- _Stated exercise_:
Find every line in the records that contains the string "icon", matching its case, and copy each one.

- _Supplied entries_:
* START *
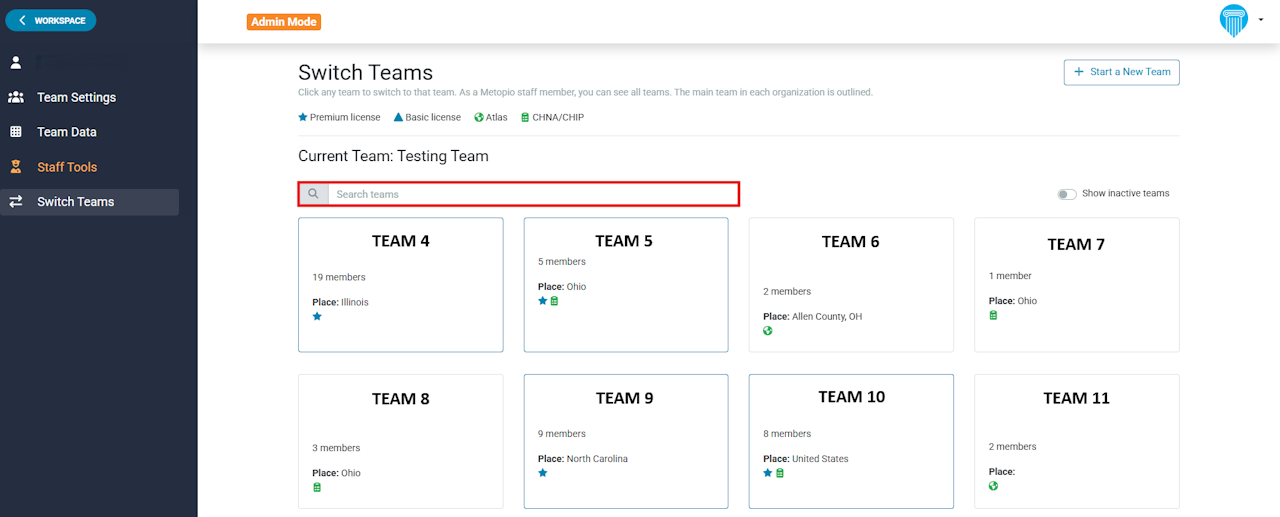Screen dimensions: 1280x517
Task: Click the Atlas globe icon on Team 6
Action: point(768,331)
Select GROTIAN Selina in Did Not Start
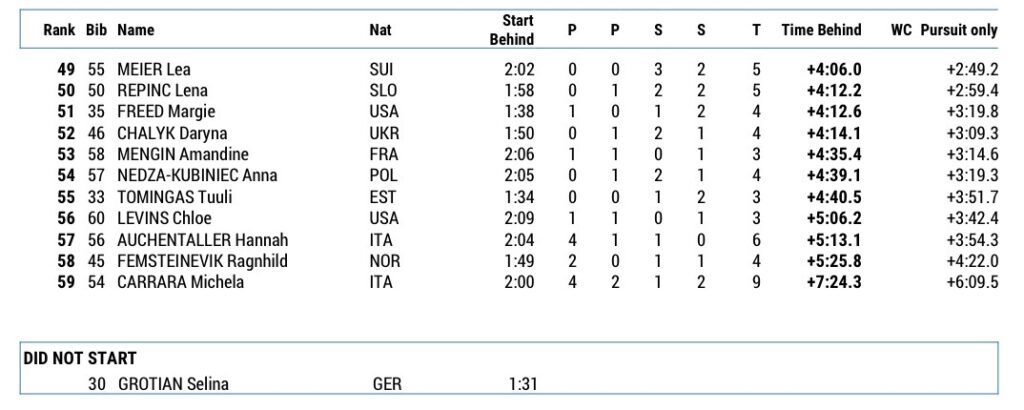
* END *
* START *
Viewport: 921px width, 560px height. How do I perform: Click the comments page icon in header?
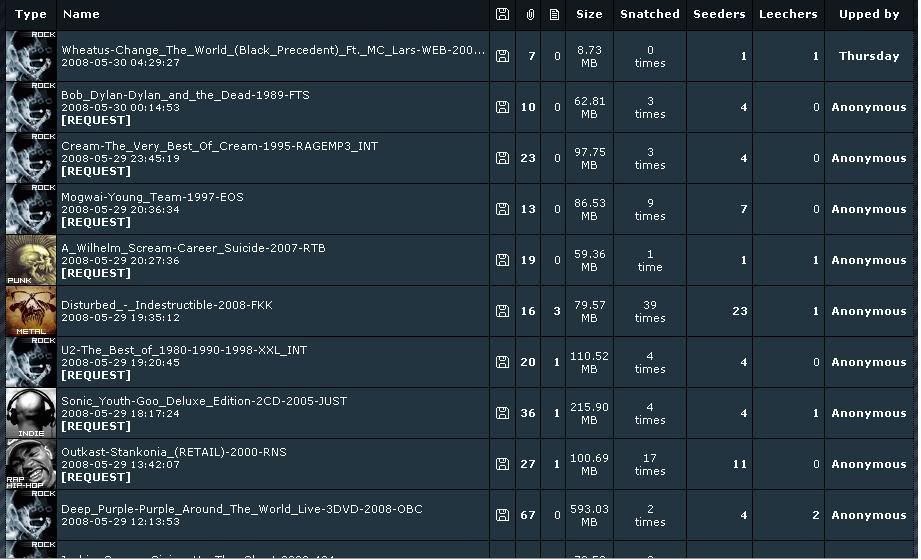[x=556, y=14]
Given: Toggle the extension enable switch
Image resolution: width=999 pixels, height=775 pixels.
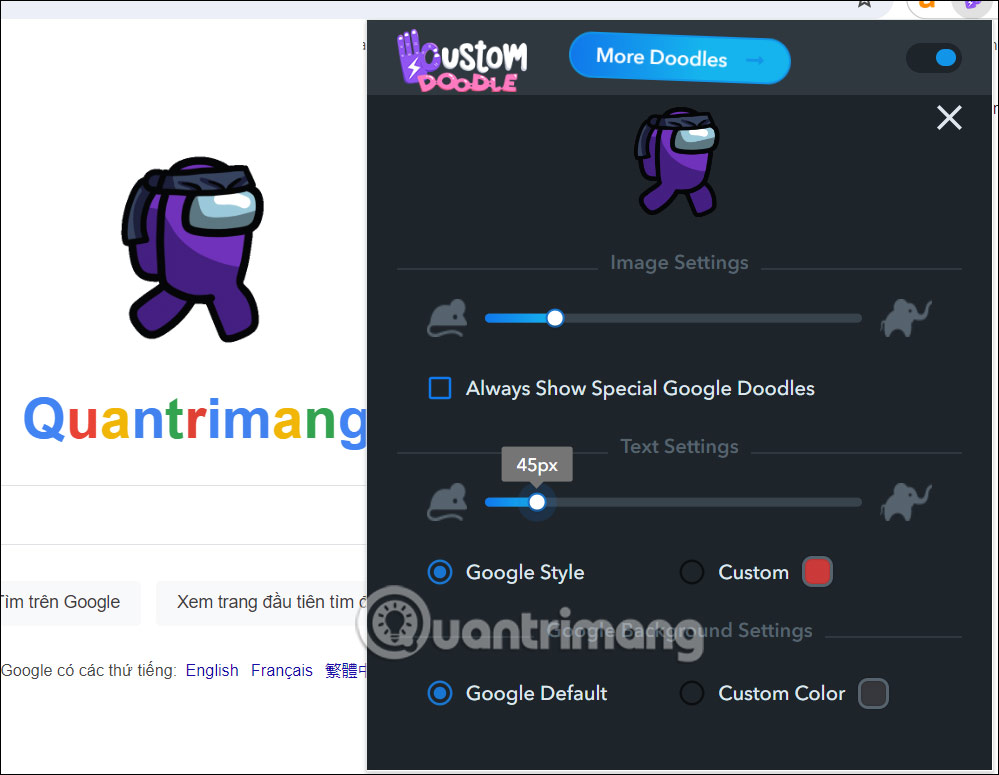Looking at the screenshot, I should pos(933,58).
* END *
- _Expected answer_:
Task: Click the Atlas globe icon on Team 6
Viewport: 921px width, 560px height. How do I perform: Click the comments page icon in header?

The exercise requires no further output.